Anfang Dezember rief meine Oma an. Was ich mir zu Weihnachten wünsche, fragt3 sie und ich kam mir mit meiner Antwort, die ich mir vorausschauend für diesen Moment bereitgelegt habe, sehr – und dieses Wort verwendet man viel zu selten – gewieft vor: „Ach, eigentlich nichts Bestimmtes, aber es wäre schön, wenn ich damit Miete und Rechnungen bezahlen könnte.“ Wie ich mir da ganz beiläufig Geld gewünscht habe! Richtig elegant, aber vielleicht auch ein bisschen verstiegen, denn ich bin mir nicht sicher, ob die Botschaft am anderen Ende des Festnetzes ankam.

Leider ist schnöder Mammon zwar ein sehr nützliches, aber durchaus kein stimmungsvolles, persönliches Geschenk. Es wird sich also im Zweifelsfall eine weitere Episode „Wie freue ich mich überzeugend über schreckliche Geschenke“ zu Fuße der großelterlichen Nordmanntanne ereignen. Eine Darbietung die ich in zweieinhalb Jahrzehnten Erdendasein von Jahr zu Jahr mehr perfektioniert habe. Diese Anleitung wird den Familienfrieden vermutlich genauso wenig retten wie die Flasche Eierlikör, die heimlich auf der Gästetoilette deponiert habt, aber sie wird dafür sorgen, dass Heiligabend weitgehend ohne verletzte Gefühle vonstatten geht. Rein theoretisch.

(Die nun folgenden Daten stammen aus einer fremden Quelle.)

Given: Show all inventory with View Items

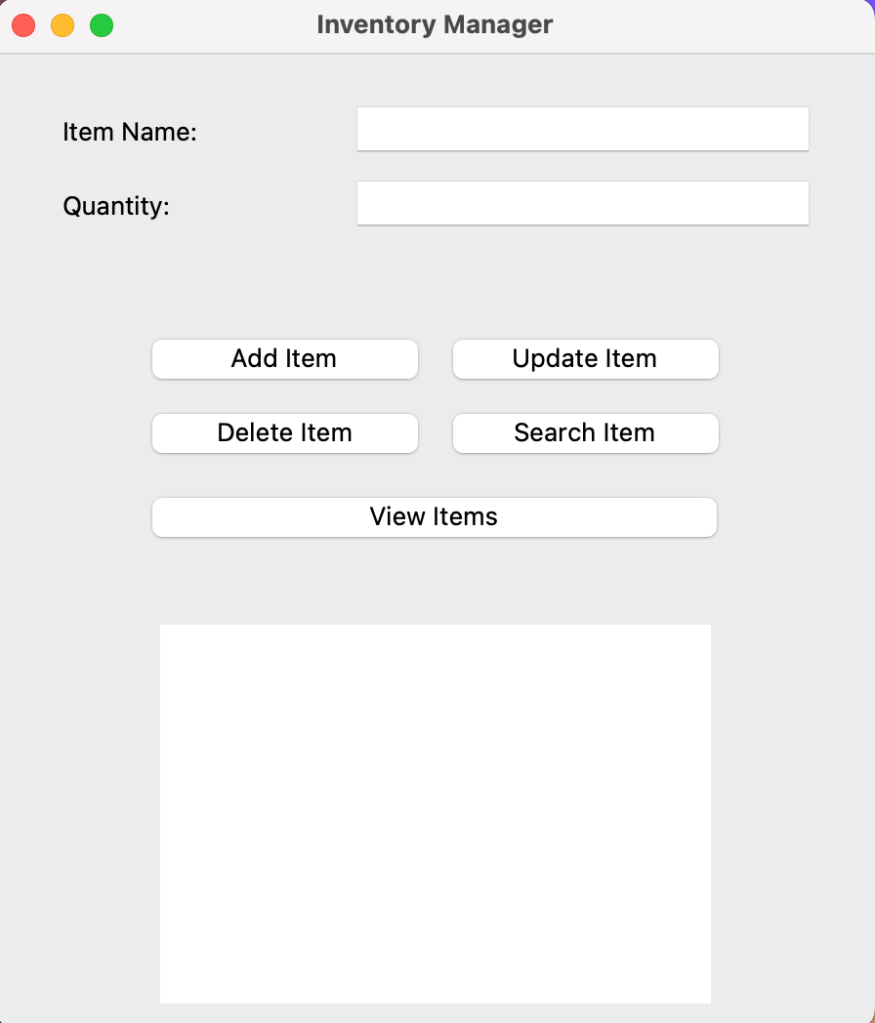Looking at the screenshot, I should 434,517.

Schritt 1: Der richtige Freudenausruf

Papiergeraschel, rupfen, reißen, knistern – schon beim ersten Anfassen merkst du, dass sich unterm rot-goldenen Packpapier ziemlich sicher etwas verbergen wird, dass dir Tränen der Verzweiflung in die Augen treiben wird. Aber bewahre die Ruhe, alles wird gut: Es reicht, wenn deine schauspielerische Leistung auf Goldene-Himbeere-Niveau bleibt, der Rotwein wird sein Übriges tun.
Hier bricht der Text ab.